– No.

– E iba conduciendo. ¿Estaba… borracho ?

Me di la vuelta. Aquello me repugnaba. No tenía intención de denunciar a mi padre, de la misma manera que no hubiera denunciado a mi madre ante mi padre.

Habíamos salido a trompicones de la cocina cálidamente iluminada, con armarios de reluciente madera de arce y bisagras de latón y encimeras de fórmica de color calabaza, a una especie de descansillo oscuro, siempre con olor a humedad, junto a la escalera que llevaba al segundo piso. Como en una danza agresiva mi madre parecía querer acercárseme a empujones. Y me echaba en la cara un aliento que olía a algo agrio, frenético.

Lucille no bebía, pero Lucille tenía una medicina recetada por el médico con el nombre impronunciable de Diaphra… y algo más.

– ¿Dónde vas tan deprisa, Krista? ¿Por qué tienes tantas ganas de alejarte de mí?

– No es cierto, mamá. Quiero ir al baño. Tengo la ropa mojada y me la quiero cambiar.

– ¿Te ha hecho correr bajo la lluvia? ¿Ni siquiera te ha traído hasta casa?

– Hay un «mandamiento judicial» contra él, mamá. Podrían detenerlo si entrara en esta propiedad.

– Deberían detenerlo por no respetar el acuerdo sobre tu custodia. Por ir a buscarte al instituto, porque supongo que es eso lo que ha hecho, sin mi permiso y sin saberlo yo. Deberían detenerlo por conducir borracho.

Yo trataba de sonreír para aplacarla. Trataba de escabullirme sin tocarla, porque temía que el roce me quemara.

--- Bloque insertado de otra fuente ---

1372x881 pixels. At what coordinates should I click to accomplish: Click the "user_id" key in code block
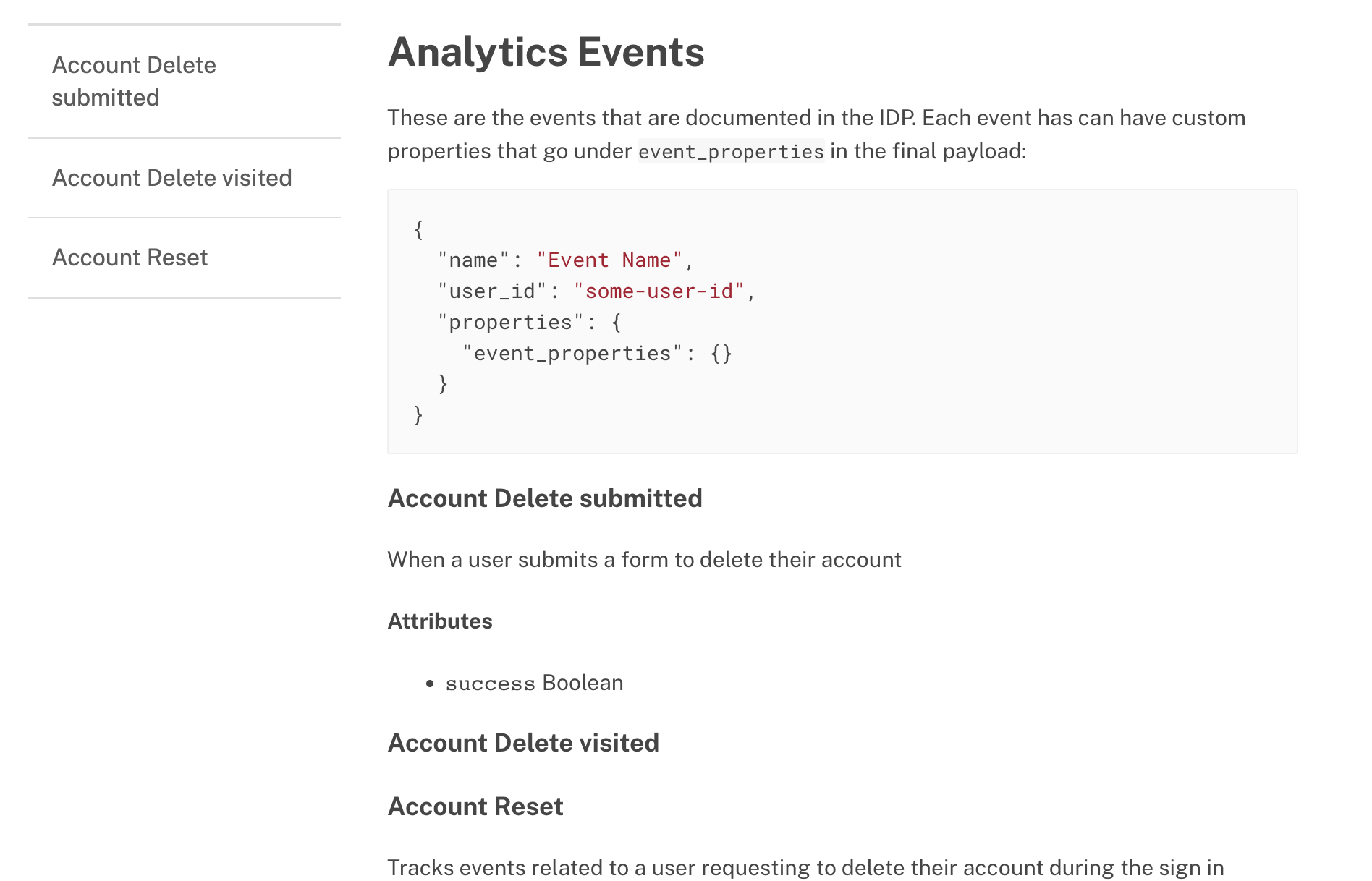point(492,291)
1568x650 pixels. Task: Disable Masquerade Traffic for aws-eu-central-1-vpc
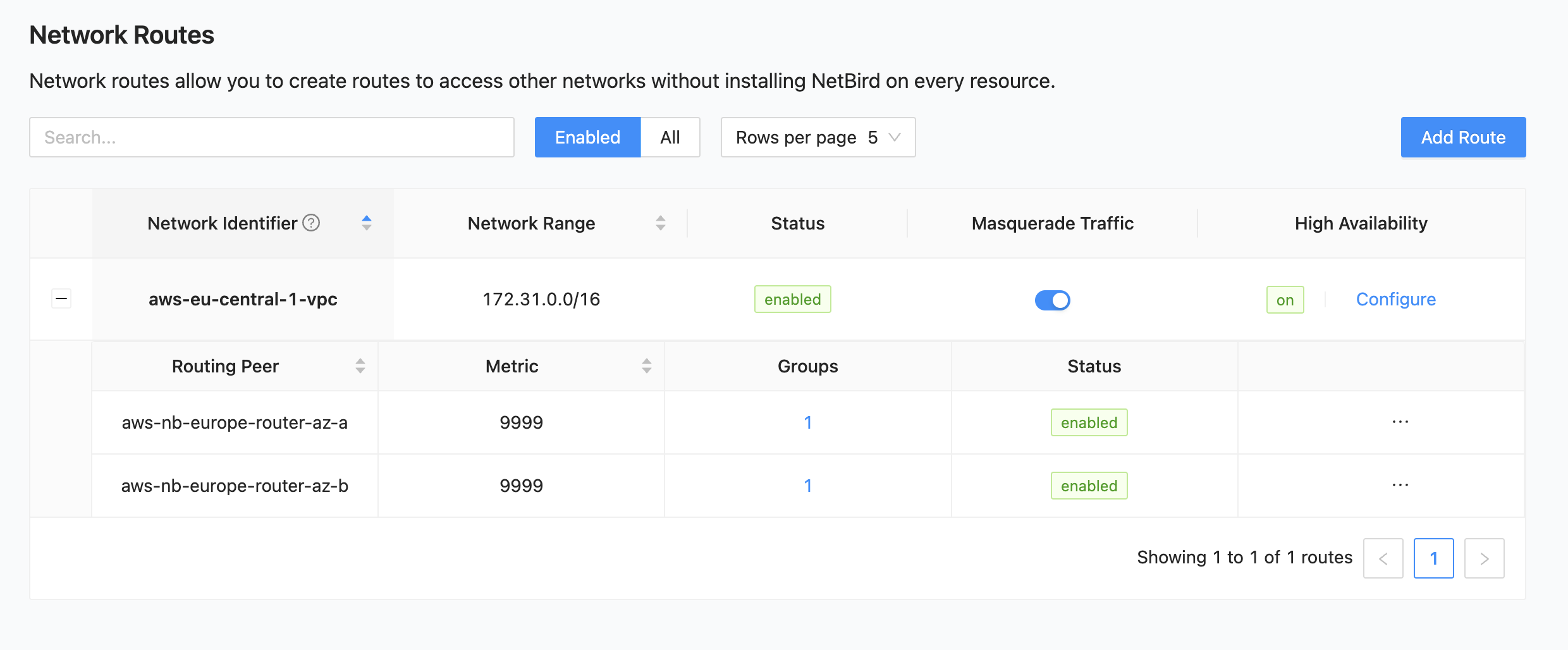click(1052, 300)
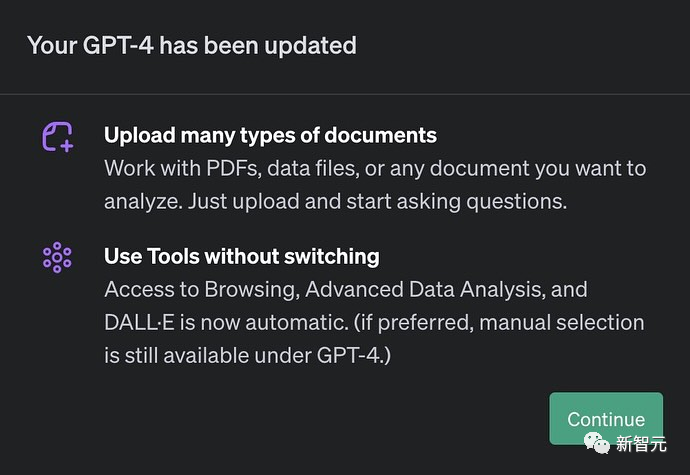Screen dimensions: 690x475
Task: Click the document upload icon
Action: pyautogui.click(x=57, y=136)
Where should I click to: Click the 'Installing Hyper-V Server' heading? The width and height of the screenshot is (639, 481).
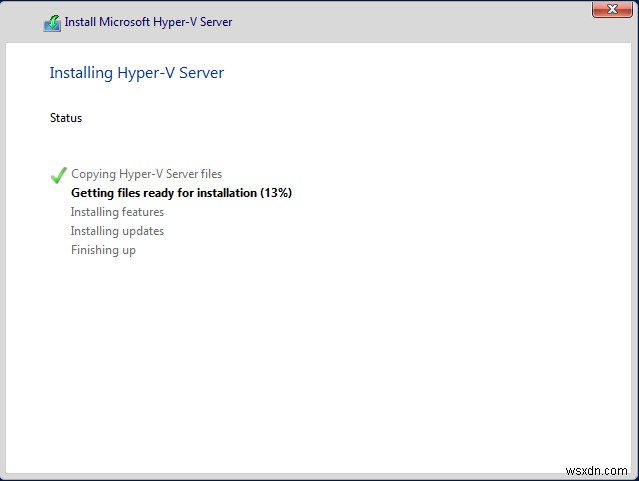pos(137,72)
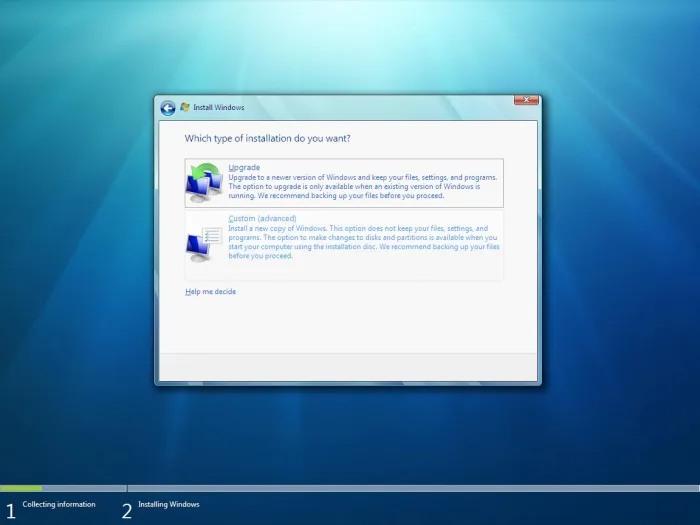Click the Collecting information step label

pos(59,505)
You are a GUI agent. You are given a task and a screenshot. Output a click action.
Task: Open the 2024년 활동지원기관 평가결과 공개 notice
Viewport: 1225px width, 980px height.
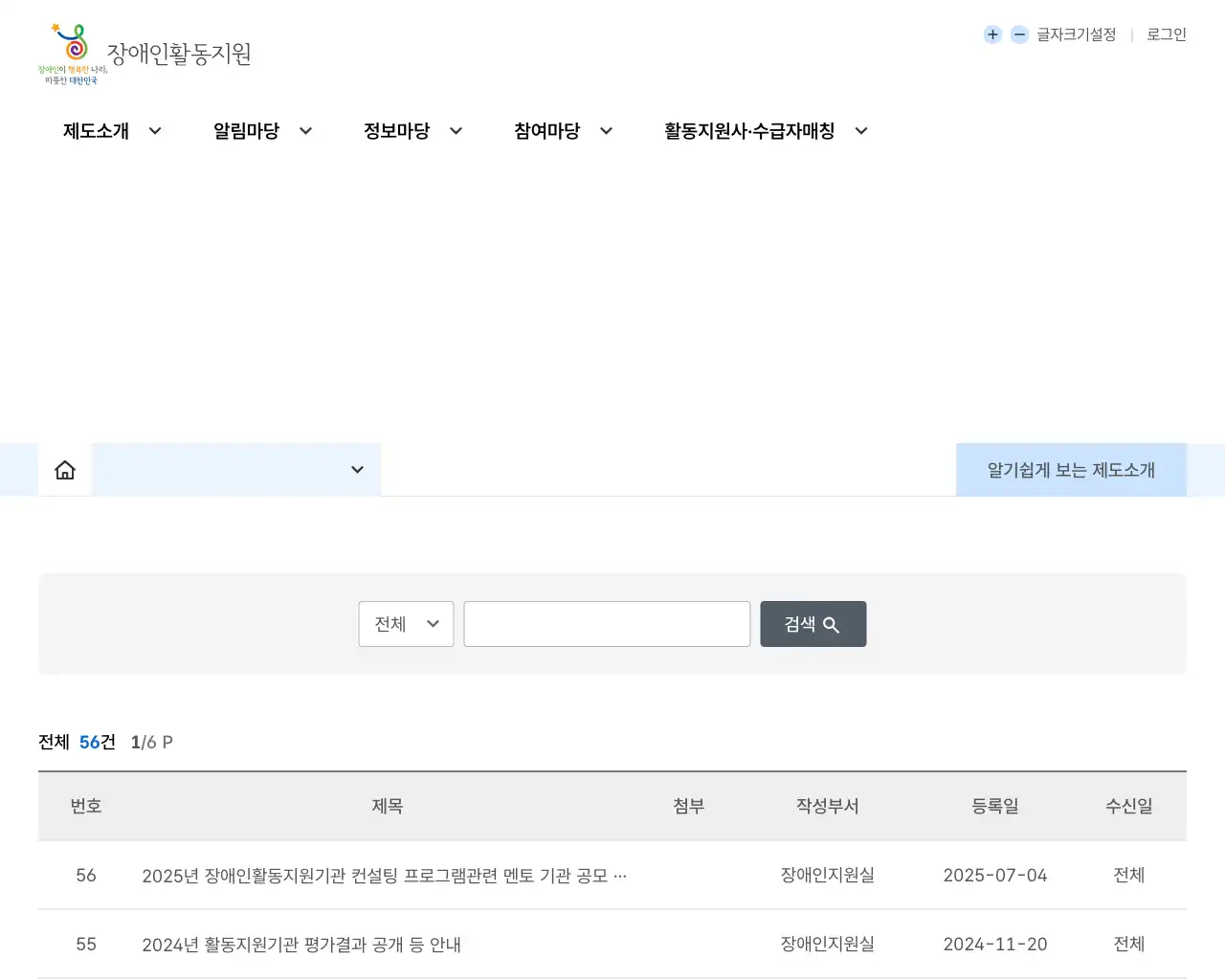coord(301,945)
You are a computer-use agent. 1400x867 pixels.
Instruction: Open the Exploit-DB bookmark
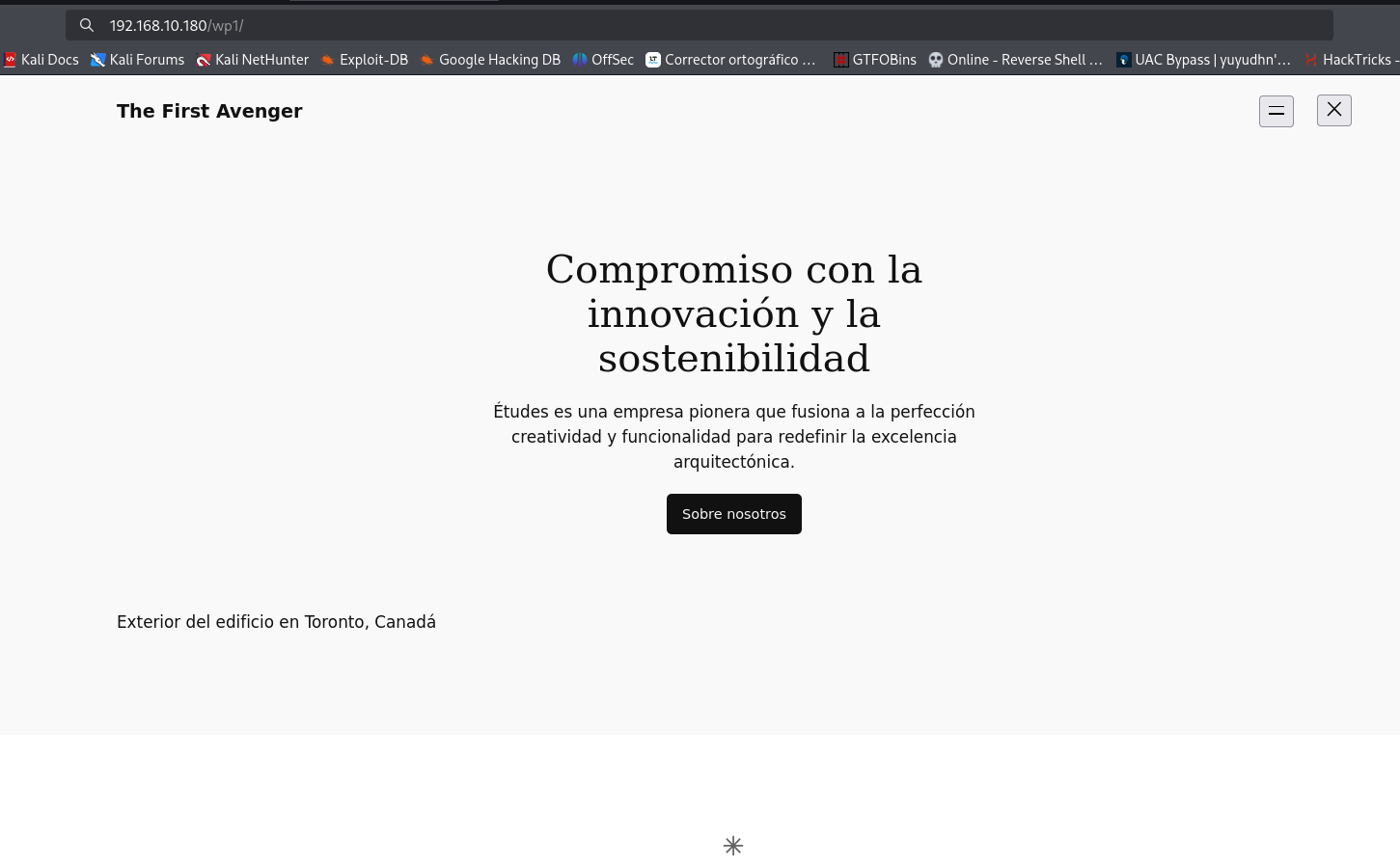click(365, 60)
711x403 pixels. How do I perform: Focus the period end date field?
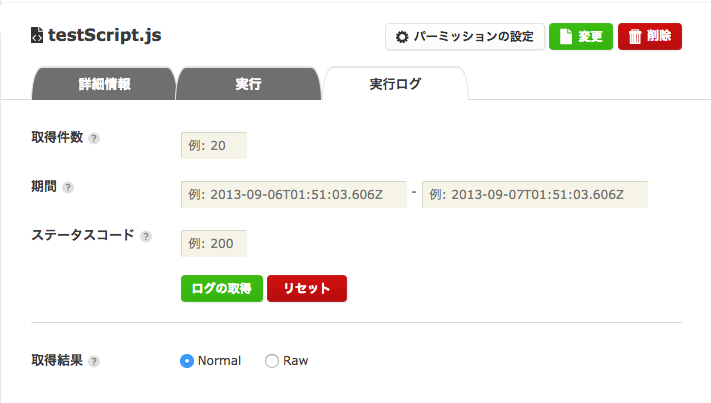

Con frecuencia me sorprendía, una sorpresa que me angustiaba y me emocionaba, descubrir que mi madre ya no era tan alta como antaño. Y es que, como por arte de magia, yo había llegado a ser más alta y más temeraria. Mis pechitos, firmes, tenían el tamaño de los puños de un bebé, pero los pezones se me estaban agrandando, adquirían un color intenso, como de bayas, y eran muy sensibles; llevaba ya aquellos pechos míos tiernamente sostenidos por un sujetador blanco de algodón de la talla 32A.